### Exercise directions
Give back, exactly and with nothing else, the lines running from the one that contains "Instruction: Copy link via chain icon" to the end of the entries below; do not include pictures.

··· Given records ···

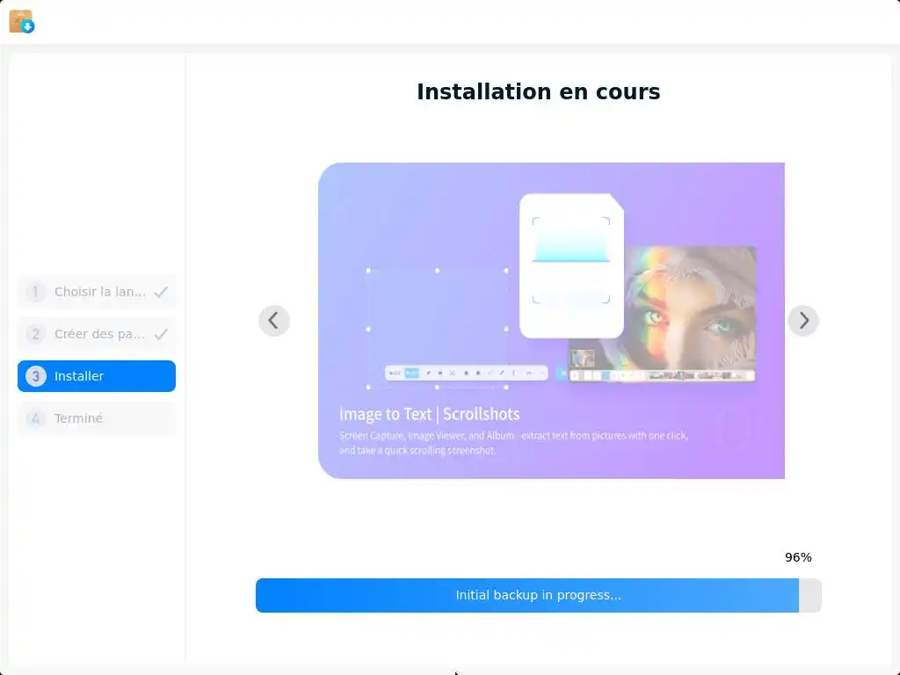Click the checkmark beside Créer des pa...
Viewport: 900px width, 675px height.
[162, 333]
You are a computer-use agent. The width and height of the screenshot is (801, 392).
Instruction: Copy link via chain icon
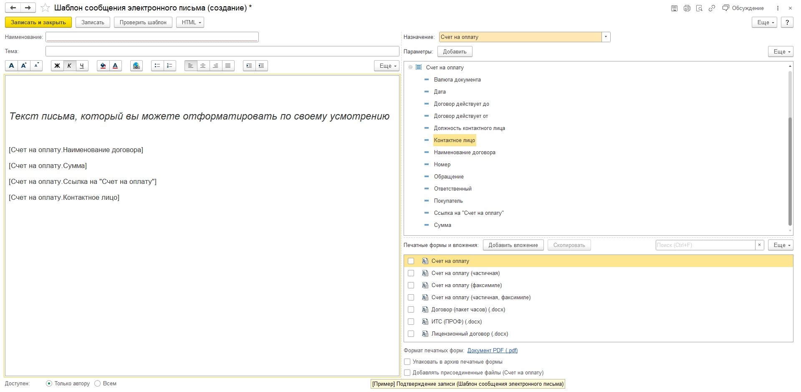[712, 8]
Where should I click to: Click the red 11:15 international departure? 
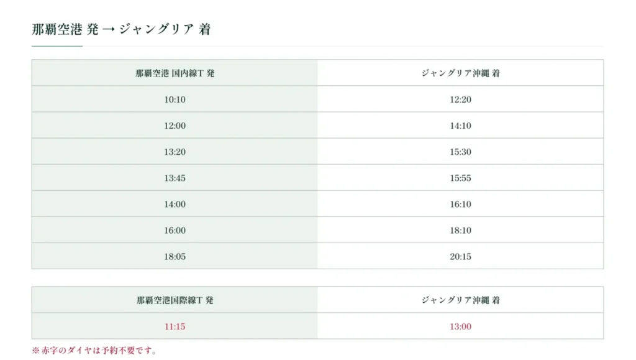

···

### Problem solution
Instruction: Copy link via chain icon
[712, 8]
Where should I click to: Click the red 11:15 international departure? 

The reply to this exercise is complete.